The internal process everyone agrees with and nobody does.
23 June 2026

Every business has a process that's important, that everyone nods along to, and that somehow never actually happens.
Onboarding a new hire properly. Giving each other useful feedback. The stuff that depends on busy people remembering to do it, on top of the actual work. So it slips. Then it's gone.
A software company had two of these. Peer feedback that only about half the team ever took part in. And new managers left to find their own feet, because there was no real onboarding path for them.
A small internal team, just four people, decided to fix it with AI and automation instead of another policy nobody follows.

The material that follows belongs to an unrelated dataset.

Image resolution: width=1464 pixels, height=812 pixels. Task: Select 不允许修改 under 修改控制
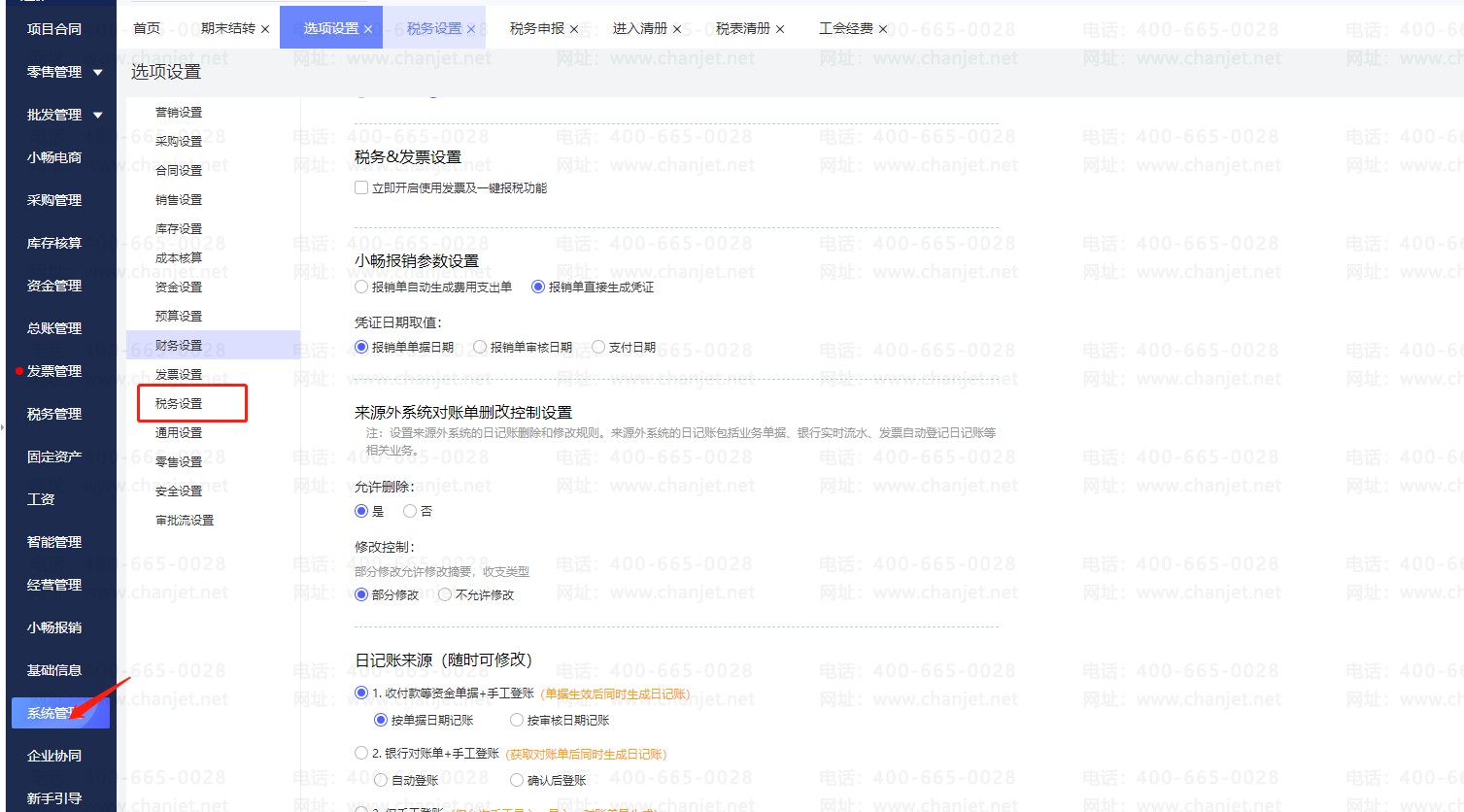445,594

For feedback, they built a system that prompts the right people at the right time, makes the ask simple, and chases what's outstanding. Participation went from 50% to 93%. The number of reviews people actually submitted quadrupled.
For new managers, they built a 25-step path that walks each one through their first 90 days automatically. The structure the company never had now runs in the background, the same for everyone, without a person having to drive it each time.
The point sits underneath both of these. The real gap is between a process existing on paper and it actually happening. That's a people-remembering problem, and it's exactly what automation closes. It doesn't get busy and it doesn't forget. It prompts the right people and keeps the thing moving when everyone else is heads-down.
So think about the process in your business that's meant to happen and doesn't. The check-ins, the onboarding, the follow-ups, the reviews. You don't need to nag harder. You need something that does the remembering for you, every time, so the process finally runs.